Acclaimed popular historian and novelist Fraser rehearses the half-century of maneuvering that culminated in the 1829 liberation of English and Irish Catholics from crushing de jure discrimination.
Antonia Fraser’s last history book was about the 'perilous question' of parliamentary reform in 1832. The King and the Catholics takes on the 'abominable question' of Catholic emancipation three years earlier. It is also, Fraser writes, 'in one sense, the sequel' to her seminal study of the gunpowder plot. It deals with religious intolerance, xenophobia, rising populism, 'a people strangely fond of royalty' (Lord Holland’s observation), and a seemingly intractable Irish problem. It was the great issue of the day, 'mixed up with everything', one bishop noted, that 'we eat or drink or see or think' ... Fraser, a convert to Catholicism, as well as a descendant of the Anglo-Irish Protestant Longfords, tells the story with erudition, sprezzatura and a tremendous sense of fun. Every page is shot through with humour and humanity.
Fraser’s fourteenth work of nonfiction opens with one of the biggest bangs in English history, the extraordinarily destructive Gordon Riots of 1780 protesting the Catholic Relief Act of 1778, which legalized priests, Catholic schools, and Catholic inheritance, balanced only by amending the oath of allegiance to repudiate the pope’s 'temporal' authority ... The chief heroes of the long Catholic emancipation campaign were Kerry County Catholic Daniel O’Connell, who insisted on nonviolence, and the Duke of Wellington, the victor of Waterloo, whose insistent political pragmatism finally convinced the king ... As she has accomplished with so much modern British history, Fraser makes the story of the Catholic Question’s resolution riveting.

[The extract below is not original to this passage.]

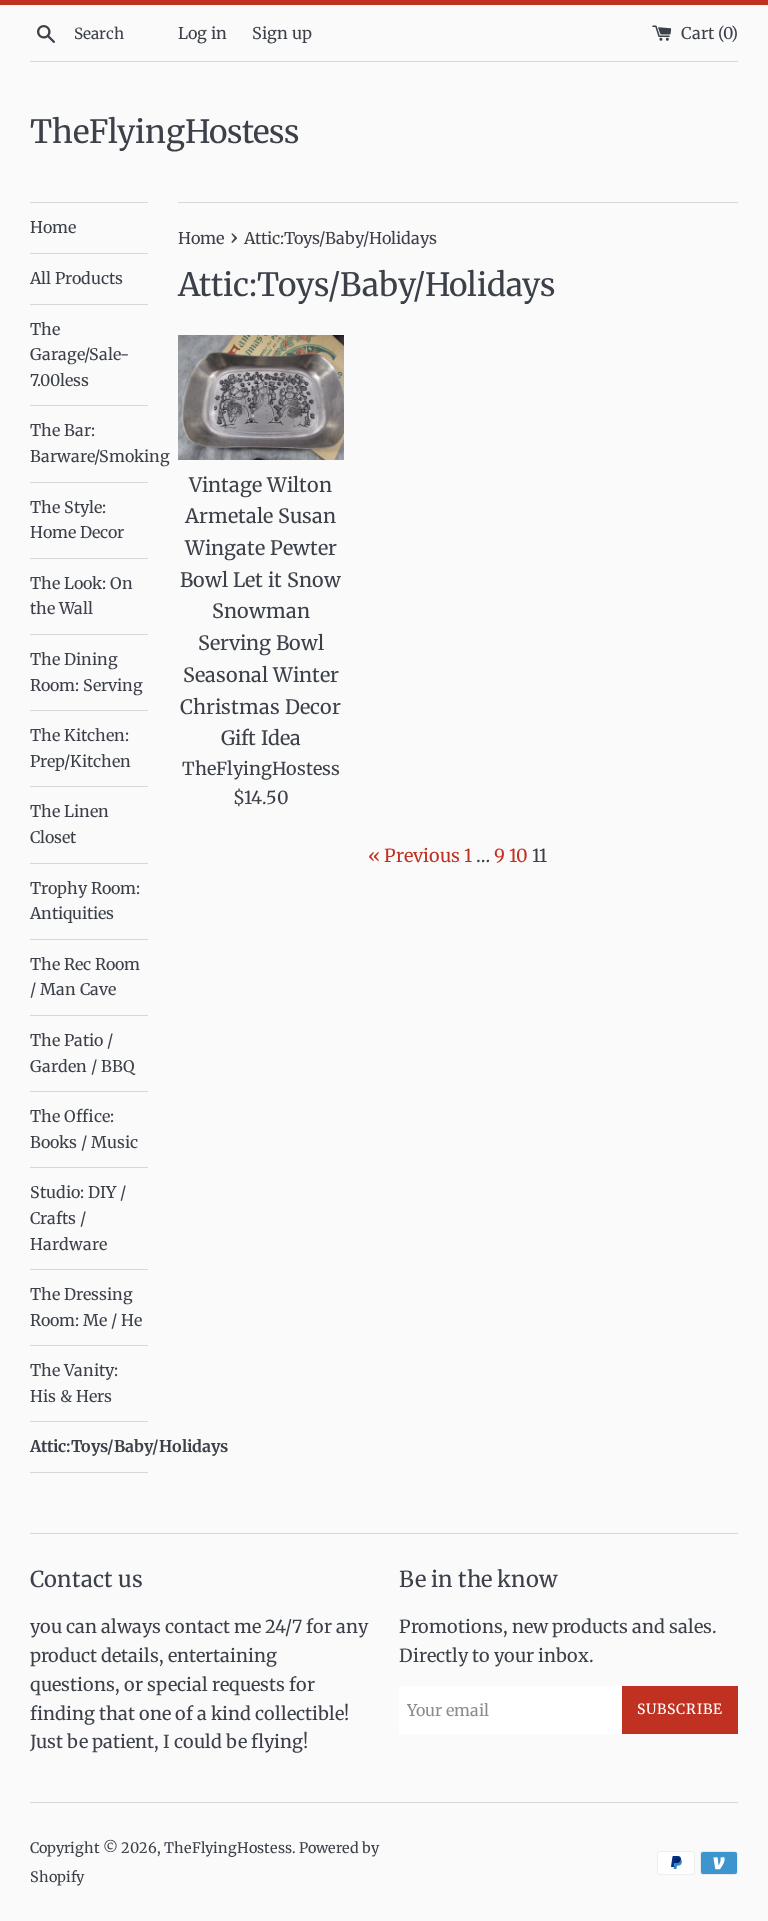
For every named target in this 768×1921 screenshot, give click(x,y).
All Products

The King and the Catholics isn’t as magisterial as Mary Queen of Scots or as flat-out exciting as Faith and Treason: The Story of the Gunpowder Plot. Instead, it’s a convincing and worthy addition to the already impressive Fraser corpus ... Fraser’s presentation of this story is free of both footnote skirmishes and extravagant claims, but she devotes too much attention to the many minor players’ biographical minutiae at the expense of commentary and analysis of the complex, even self-contradictory situations that emerge in the course of her narrative ... There’s readerly consolation, however, in the book’s many small and wonderful discoveries.